Id. at 217, 116 S.E. 2d at 457. Other cases in which the Supreme Court has granted relief for nondisclosure of material facts, or held that such relief would be available in appropriate circumstances, include Setzer v. Insurance Co., 257 N.C. 396, 126 S.E. 2d 135; Manufacturing Co. v. Taylor, 230 N.C. 680, 55 S.E. 2d 311; Lunn v. Shermer, 93 N.C. 164; and Brown v. Gray, 51 N.C. 103. In addition, see Prosser, Torts, 4th, § 106, at 697. Courts of other states have held that a buyer or seller of stock may be guilty of actual fraud when he fails to disclose material facts affecting the value of the stock. Neuman v. Corn Exch. Nat’l Bank & Trust Co., 356 Pa. 442, 51 A. 2d 759 (1947) ; Chandler v. Butler, 284 S.W. 2d 388 (Tex. Civ. App. 1955).
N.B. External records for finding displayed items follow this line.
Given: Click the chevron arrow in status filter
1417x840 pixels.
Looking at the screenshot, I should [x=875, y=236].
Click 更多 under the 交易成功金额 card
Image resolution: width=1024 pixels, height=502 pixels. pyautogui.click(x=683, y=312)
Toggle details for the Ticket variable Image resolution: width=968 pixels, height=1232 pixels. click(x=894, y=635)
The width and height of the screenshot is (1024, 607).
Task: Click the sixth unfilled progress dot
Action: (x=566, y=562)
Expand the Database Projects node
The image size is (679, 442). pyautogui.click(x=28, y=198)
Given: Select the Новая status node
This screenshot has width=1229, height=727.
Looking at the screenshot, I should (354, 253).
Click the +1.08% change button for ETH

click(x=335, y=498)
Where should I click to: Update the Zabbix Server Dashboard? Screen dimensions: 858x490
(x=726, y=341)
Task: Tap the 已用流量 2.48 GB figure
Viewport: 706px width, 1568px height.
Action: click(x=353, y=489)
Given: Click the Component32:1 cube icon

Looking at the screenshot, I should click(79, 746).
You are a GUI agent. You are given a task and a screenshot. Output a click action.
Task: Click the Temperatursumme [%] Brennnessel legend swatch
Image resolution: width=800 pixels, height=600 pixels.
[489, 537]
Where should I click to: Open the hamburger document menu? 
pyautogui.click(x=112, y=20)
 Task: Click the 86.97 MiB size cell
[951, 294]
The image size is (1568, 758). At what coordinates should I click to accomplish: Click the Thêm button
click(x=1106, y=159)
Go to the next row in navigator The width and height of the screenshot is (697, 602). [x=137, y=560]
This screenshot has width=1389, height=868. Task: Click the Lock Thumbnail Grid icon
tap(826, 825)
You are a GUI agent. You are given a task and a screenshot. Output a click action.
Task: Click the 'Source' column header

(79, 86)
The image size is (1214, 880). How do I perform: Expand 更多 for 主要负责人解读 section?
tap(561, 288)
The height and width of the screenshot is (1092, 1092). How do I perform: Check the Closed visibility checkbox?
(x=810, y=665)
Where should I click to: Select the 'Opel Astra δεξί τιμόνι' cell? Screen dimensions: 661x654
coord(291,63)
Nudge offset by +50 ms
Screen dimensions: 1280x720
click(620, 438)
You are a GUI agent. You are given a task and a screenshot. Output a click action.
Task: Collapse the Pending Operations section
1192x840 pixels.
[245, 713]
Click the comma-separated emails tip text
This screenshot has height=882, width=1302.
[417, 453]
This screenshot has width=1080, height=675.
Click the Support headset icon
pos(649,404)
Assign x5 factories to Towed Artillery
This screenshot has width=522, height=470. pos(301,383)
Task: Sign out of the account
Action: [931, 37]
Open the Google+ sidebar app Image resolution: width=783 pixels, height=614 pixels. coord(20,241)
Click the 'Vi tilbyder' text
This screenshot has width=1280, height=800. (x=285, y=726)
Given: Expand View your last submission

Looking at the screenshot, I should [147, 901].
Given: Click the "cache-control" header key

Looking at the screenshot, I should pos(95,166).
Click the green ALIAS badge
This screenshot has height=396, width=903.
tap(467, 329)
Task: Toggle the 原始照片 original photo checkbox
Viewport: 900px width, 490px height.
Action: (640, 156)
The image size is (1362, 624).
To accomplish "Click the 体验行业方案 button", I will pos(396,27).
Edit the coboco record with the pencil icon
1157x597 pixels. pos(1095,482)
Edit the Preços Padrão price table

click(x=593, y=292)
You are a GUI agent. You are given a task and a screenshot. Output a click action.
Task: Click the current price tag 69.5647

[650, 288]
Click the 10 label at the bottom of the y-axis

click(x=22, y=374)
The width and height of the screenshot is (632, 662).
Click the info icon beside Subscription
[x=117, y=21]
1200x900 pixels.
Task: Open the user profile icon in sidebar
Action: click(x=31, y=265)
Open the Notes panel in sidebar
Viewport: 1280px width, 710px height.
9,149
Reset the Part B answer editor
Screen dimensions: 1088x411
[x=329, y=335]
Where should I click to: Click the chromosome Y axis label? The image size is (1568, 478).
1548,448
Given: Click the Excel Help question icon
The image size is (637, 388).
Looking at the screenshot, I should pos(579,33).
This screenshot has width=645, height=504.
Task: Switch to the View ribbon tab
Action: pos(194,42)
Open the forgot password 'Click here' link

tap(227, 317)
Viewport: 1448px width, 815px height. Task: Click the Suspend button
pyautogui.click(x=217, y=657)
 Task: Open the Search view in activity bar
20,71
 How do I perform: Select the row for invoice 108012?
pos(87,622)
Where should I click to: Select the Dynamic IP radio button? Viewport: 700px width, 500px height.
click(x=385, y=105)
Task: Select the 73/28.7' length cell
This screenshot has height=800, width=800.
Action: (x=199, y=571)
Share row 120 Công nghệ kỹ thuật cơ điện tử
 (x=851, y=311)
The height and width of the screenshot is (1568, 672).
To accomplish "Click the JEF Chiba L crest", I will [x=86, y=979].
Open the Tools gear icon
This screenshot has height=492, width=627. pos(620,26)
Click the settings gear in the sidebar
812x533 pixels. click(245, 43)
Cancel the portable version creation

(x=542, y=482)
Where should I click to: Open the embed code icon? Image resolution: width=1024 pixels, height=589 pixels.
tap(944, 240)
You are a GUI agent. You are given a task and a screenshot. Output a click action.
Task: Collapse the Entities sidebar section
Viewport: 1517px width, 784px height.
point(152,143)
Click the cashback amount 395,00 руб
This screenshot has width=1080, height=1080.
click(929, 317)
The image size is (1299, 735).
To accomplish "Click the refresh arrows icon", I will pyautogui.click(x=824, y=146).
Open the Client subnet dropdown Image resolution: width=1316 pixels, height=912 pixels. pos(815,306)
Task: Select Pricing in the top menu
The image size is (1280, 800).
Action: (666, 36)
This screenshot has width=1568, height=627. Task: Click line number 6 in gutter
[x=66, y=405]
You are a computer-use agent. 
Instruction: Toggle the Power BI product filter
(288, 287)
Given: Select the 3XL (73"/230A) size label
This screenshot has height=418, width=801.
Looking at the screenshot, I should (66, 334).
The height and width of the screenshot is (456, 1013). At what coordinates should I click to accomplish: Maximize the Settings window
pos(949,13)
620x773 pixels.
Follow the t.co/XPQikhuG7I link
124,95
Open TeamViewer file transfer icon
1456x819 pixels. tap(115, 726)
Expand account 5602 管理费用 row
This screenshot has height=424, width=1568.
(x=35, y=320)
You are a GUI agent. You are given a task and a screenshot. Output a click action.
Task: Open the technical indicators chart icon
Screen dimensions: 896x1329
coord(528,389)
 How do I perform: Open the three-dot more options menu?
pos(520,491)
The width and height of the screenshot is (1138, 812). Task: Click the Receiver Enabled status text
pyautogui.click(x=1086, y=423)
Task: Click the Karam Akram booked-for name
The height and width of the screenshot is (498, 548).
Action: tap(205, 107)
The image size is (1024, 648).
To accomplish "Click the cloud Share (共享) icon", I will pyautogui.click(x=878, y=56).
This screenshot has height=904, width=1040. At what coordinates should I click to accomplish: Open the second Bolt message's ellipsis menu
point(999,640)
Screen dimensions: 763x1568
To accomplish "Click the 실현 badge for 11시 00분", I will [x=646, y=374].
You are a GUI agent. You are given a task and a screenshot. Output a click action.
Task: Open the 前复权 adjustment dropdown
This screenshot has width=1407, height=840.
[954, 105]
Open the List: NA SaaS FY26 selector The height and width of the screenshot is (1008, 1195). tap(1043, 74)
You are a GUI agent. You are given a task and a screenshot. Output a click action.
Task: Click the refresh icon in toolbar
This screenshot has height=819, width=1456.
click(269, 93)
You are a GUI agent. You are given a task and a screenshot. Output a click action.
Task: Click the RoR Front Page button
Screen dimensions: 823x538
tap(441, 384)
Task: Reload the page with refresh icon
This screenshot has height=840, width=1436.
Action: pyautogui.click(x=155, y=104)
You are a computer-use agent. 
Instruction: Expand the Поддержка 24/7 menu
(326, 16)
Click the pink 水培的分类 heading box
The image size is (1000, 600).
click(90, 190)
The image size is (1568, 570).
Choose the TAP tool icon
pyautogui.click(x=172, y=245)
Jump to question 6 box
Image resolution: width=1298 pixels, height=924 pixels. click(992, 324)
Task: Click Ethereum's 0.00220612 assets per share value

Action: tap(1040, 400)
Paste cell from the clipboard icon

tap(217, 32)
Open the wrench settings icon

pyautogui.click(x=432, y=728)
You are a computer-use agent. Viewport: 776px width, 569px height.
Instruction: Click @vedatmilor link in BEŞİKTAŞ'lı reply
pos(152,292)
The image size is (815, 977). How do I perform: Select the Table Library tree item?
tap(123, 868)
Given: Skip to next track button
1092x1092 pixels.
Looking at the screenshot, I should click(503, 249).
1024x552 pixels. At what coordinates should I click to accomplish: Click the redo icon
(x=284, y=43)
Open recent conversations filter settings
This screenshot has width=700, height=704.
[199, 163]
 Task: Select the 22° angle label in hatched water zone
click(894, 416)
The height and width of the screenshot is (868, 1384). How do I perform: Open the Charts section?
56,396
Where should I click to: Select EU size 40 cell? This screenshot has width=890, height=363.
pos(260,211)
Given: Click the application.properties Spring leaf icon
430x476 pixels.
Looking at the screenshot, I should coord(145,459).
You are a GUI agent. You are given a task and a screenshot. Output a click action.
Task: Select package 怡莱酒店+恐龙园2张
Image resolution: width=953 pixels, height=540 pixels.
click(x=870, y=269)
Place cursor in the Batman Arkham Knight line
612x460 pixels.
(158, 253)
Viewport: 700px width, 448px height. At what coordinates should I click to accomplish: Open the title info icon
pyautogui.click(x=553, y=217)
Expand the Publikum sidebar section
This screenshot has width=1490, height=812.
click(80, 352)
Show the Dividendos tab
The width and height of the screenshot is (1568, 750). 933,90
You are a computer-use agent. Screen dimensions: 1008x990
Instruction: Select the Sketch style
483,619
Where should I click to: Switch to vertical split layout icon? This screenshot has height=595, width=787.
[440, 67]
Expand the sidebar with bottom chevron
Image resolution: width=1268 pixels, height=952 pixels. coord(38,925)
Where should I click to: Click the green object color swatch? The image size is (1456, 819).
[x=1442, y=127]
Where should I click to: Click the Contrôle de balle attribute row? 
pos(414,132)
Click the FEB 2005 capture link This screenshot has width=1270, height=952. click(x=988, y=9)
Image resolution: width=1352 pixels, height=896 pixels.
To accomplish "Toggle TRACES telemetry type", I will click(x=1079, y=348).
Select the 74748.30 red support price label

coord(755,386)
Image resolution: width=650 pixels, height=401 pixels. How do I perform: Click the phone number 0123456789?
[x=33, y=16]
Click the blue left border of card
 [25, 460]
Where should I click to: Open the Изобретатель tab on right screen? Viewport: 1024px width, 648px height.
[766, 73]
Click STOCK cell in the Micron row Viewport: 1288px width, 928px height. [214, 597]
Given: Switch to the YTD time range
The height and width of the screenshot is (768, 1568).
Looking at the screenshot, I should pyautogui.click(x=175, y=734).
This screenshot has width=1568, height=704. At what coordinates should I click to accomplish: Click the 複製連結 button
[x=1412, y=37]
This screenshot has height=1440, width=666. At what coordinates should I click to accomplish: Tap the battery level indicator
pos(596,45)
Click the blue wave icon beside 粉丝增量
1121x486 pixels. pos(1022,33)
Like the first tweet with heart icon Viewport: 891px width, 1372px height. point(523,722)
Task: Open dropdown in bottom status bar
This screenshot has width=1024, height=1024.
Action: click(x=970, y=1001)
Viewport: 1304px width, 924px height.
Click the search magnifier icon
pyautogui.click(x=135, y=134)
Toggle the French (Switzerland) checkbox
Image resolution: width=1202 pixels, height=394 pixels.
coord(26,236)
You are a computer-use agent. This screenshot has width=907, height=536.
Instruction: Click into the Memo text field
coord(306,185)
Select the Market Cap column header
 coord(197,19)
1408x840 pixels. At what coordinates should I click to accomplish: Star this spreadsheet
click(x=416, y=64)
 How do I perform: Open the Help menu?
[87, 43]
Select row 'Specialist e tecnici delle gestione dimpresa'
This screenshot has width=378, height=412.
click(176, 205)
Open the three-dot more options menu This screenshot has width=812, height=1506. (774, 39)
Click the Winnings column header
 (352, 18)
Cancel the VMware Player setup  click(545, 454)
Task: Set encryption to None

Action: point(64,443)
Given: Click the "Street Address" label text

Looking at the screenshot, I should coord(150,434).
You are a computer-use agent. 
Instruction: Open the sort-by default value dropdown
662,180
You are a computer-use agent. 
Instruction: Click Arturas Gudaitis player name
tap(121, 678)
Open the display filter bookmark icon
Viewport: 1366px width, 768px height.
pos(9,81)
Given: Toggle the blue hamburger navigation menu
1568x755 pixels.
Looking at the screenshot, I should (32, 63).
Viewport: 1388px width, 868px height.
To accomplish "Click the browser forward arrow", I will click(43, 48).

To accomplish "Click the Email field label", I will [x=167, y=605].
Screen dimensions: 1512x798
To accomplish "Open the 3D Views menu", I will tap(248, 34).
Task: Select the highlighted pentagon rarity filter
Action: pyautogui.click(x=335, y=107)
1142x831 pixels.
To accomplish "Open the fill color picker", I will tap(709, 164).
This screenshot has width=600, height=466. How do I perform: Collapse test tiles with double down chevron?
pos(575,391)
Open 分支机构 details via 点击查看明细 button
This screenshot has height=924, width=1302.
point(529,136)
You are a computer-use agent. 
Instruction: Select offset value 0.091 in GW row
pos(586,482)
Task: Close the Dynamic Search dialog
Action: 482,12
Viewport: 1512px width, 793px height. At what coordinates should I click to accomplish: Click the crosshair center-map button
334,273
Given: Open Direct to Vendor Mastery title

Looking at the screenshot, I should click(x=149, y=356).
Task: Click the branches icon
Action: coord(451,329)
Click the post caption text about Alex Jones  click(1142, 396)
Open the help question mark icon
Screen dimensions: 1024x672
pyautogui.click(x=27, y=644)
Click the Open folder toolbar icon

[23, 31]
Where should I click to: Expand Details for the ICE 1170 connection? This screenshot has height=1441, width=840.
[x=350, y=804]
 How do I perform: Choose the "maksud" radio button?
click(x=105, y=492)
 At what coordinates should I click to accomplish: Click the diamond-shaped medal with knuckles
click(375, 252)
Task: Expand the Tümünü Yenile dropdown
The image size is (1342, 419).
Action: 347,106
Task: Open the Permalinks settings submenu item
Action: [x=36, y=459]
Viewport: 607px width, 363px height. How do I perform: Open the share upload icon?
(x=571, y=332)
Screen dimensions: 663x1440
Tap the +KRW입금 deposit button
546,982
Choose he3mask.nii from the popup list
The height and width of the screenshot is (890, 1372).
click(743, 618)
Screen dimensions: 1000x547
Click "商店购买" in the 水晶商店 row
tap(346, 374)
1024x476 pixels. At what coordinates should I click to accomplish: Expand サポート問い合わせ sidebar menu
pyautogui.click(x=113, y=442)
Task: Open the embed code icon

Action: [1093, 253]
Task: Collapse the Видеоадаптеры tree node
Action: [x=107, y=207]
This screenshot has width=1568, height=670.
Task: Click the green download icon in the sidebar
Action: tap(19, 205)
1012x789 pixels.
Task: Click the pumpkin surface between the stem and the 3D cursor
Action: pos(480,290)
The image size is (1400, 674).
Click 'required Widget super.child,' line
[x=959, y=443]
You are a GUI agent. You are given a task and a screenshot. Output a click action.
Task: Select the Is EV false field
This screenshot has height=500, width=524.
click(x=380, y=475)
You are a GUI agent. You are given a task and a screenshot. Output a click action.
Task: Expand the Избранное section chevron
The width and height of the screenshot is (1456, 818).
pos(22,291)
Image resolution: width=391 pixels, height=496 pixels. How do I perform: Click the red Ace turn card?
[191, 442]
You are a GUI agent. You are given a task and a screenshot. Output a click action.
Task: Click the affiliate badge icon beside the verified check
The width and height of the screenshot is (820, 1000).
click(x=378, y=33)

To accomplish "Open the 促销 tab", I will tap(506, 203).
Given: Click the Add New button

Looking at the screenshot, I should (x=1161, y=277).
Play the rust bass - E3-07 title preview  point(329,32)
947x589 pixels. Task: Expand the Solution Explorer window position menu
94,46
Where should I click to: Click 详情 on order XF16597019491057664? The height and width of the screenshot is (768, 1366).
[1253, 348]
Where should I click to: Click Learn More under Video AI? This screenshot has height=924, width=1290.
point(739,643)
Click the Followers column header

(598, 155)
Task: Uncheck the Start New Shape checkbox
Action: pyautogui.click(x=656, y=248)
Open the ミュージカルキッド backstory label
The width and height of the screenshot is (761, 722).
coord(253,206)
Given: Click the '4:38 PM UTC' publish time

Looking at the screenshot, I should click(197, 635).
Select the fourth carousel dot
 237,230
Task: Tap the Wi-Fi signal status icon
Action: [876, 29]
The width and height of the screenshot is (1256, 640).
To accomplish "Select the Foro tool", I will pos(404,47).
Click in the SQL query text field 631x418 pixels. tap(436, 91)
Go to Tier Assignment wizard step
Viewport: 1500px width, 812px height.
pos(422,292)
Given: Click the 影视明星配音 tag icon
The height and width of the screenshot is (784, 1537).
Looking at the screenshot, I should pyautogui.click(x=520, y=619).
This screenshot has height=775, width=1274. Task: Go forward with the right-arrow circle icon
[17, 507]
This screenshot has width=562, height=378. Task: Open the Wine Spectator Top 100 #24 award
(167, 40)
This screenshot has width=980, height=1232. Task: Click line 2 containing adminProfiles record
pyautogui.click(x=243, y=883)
In the present case, if the allegations of defendants’ “Third Defense” are taken as true, plaintiff knew that the financial condition of Onslow Livestock Corporation had deteriorated rapidly since he became president. Obviously this fact materially affected the value of the corporation’s stock. Defendants were not aware of the corporation’s poor financial condition, because plaintiff concealed it from them and failed to hold directors’ meetings. When defendants purchased stock in the corporation from plaintiff, plaintiff did not inform them that the corporation was- in financial difficulties, but instead told two of the defendants “that the business was a ‘gold mine.’ ” In my judgment these allegations are sufficient to state a claim for relief on the ground of actual fraud.

In addition, defendants’ “Third Defense,” when construed in its best light for defendants, states a claim for relief on the ground of constructive fraud. When a corporate officer buys or sells stock in his corporation, while having knowledge of special facts which materially affect the value of the stock, he has a duty to disclose these special facts to the person with whom he is trading. When an officer realizes that a financial crisis is on the horizon, he may not use his position of trust for personal gain by selling his stock to an outsider for more than it is worth. While his position is not technically that of a fiduciary, he nevertheless stands in a special relation to his corporation and its stockholders, and he is required to be open and candid in his dealings with them. The violation of this duty is constructive fraud. Strong v. Repide, 213 U.S. 419 (1909) ; Mansfield Hardwood Lumber Co. v. Johnson, 263 F. *5192d 748 (5th Cir.), cert. denied, 361 U.S. 885 (1959) ; Oliver v. Oliver, 118 Ga. 362, 45 S.E. 232 (1903) ; Jacobson v. Yaschik, 249 S.C. 577, 155 S.E. 2d 601 (1967) ; Nichol v. Sensenbrenner, 220 Wis. 165, 263 N.W. 650 (1936) ; Lattin, Corporations 2d, § 81, at 296-98; Robinson, N. C. Corp. Law, § 95. While Rule 10b-5 of the Securities and Exchange Commission is not applicable to the present case, it is based on the same principle. See SEC v. Texas Gulf Sulphur Co., 401 F. 2d 833 (1968), cert. denied, 394 U.S. 976 (1969) ; Speed v. Transamerica Corp., 99 F. Supp. 808 (D. Del. 1951).

I am of the opinion that there were issues of fact for determination and that the Superior Court should not have granted judgment on the pleadings.